We passed a bedroom and surprisingly large bathroom, and reached a closed door on the back side of the loft, farthest from the windows. So far, so good.
She opened the door, flipped on the light.
“Ta-da,” she said weakly.
It was a decently sized room, maybe ten feet by twelve. But it looked like the set of a horror movie, right before things go bad. There was a four-foot-high ceramic clown, and a headless male mannequin wearing a pair of lacy underwear. Lulu rounded out the collection with some kind of taxidermied albino rodent and a long board punched with dozens of rusty nails.
But the nightstand and bookshelf were fine.
“Sidewalk finds for future art projects,” she said, dragging the clown toward the back wall. Then she put her hands on her hips, looked around. “At least it doesn’t smell like cat pee,” she said brightly.

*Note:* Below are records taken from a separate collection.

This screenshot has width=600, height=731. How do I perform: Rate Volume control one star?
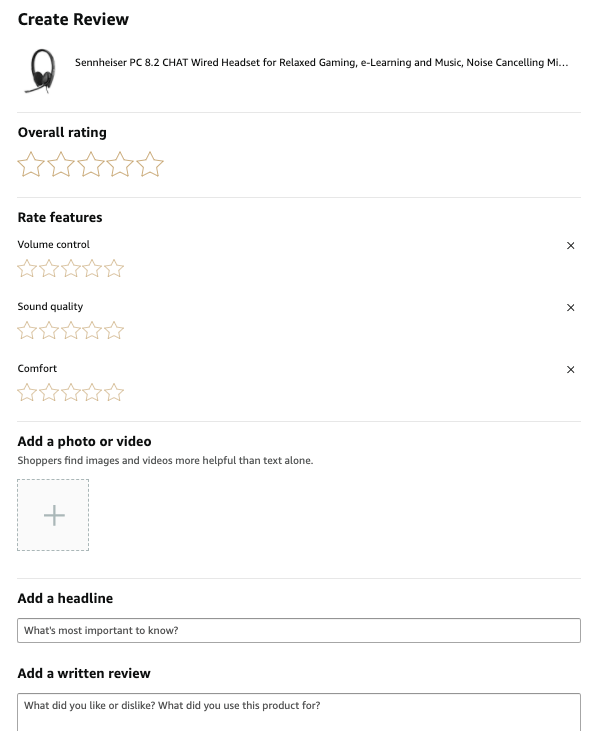coord(27,269)
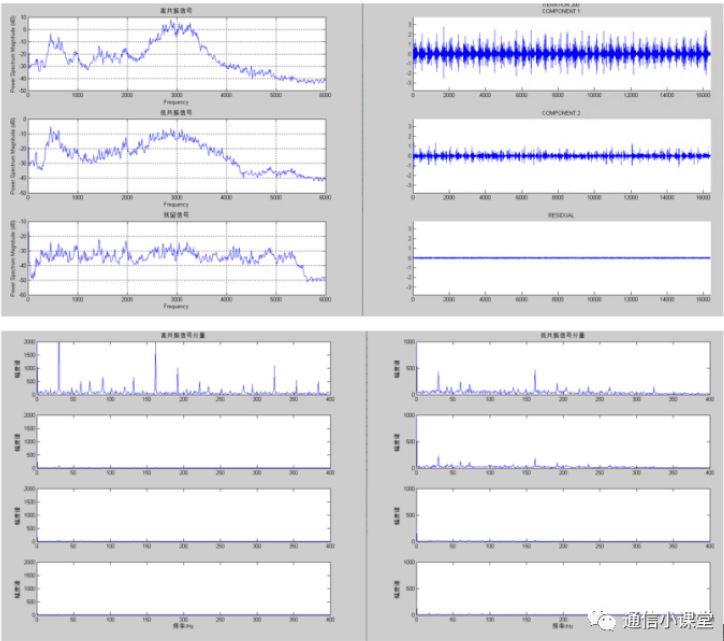
Task: Click the tall spike near 160 in lower-left first plot
Action: pyautogui.click(x=156, y=352)
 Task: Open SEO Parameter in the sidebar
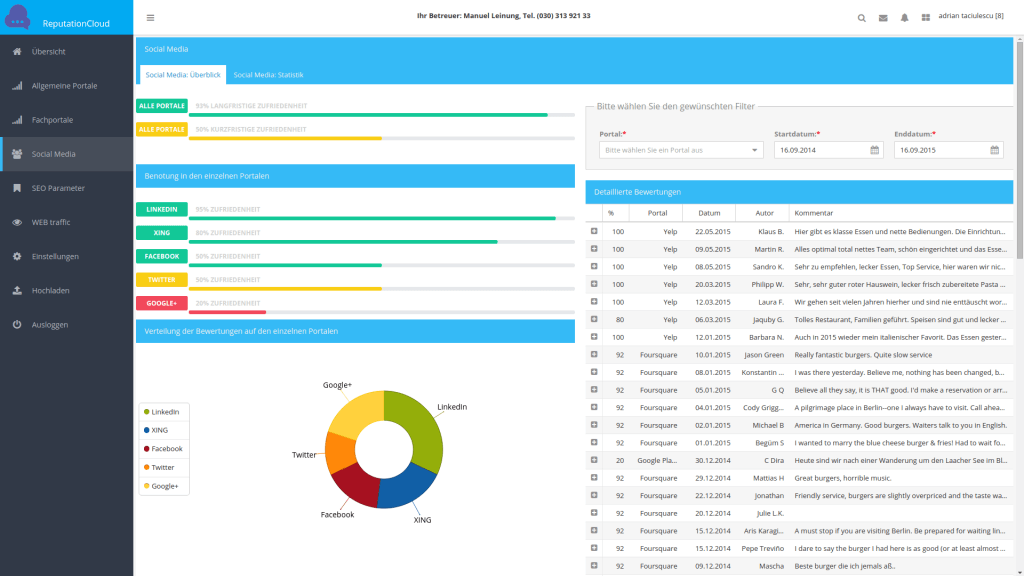[58, 188]
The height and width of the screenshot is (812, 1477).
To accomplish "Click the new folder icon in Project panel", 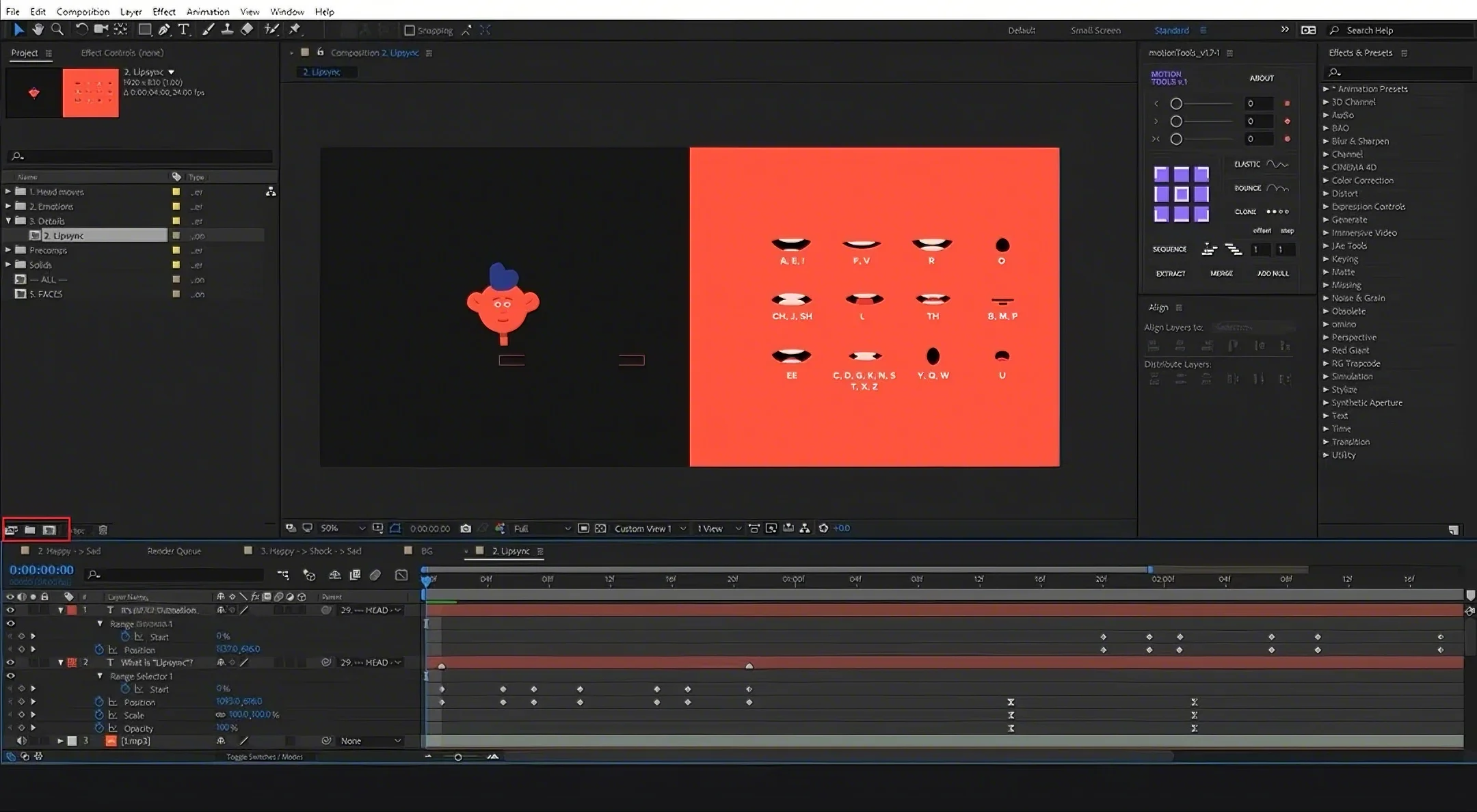I will point(30,530).

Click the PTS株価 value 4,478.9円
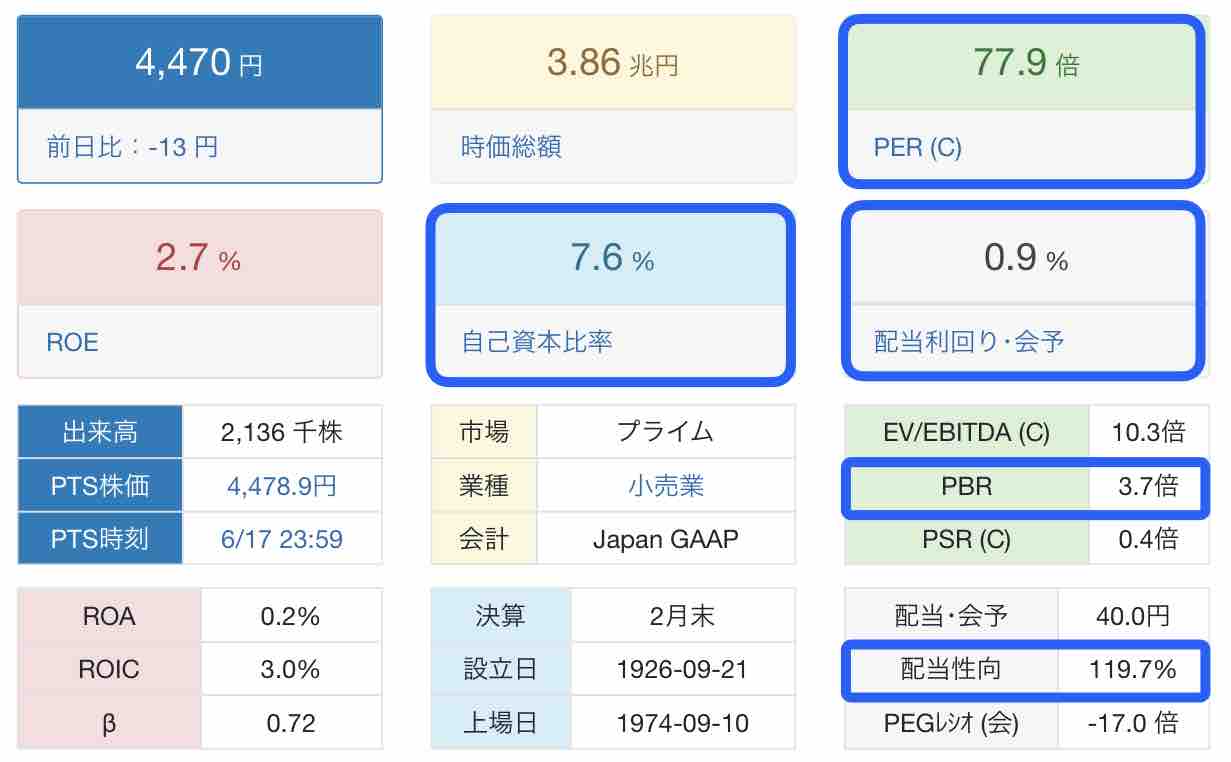282,486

“No, it doesn’t.” But I eyed the mannequin warily.
“His name is Steve.”
“Where would you suggest I sleep? And that’s not sarcasm.”
She wheeled the mannequin to one side. The wheels made a rusty grinding noise Eli Roth probably would have appreciated. Then she pulled down a panel of wooden slats that hung on the side wall. I’d thought it was an art piece, but it descended to the floor, making a neat platform bed.
“Murphy bed,” I said. “That’s handy.”
“I had a roommate for a few months. It didn’t take.”
“What was wrong with her?”
“She was . . . chipper. I don’t mind laughing, appreciate quality sarcasm. But she thought the world was a happy and wonderful place.”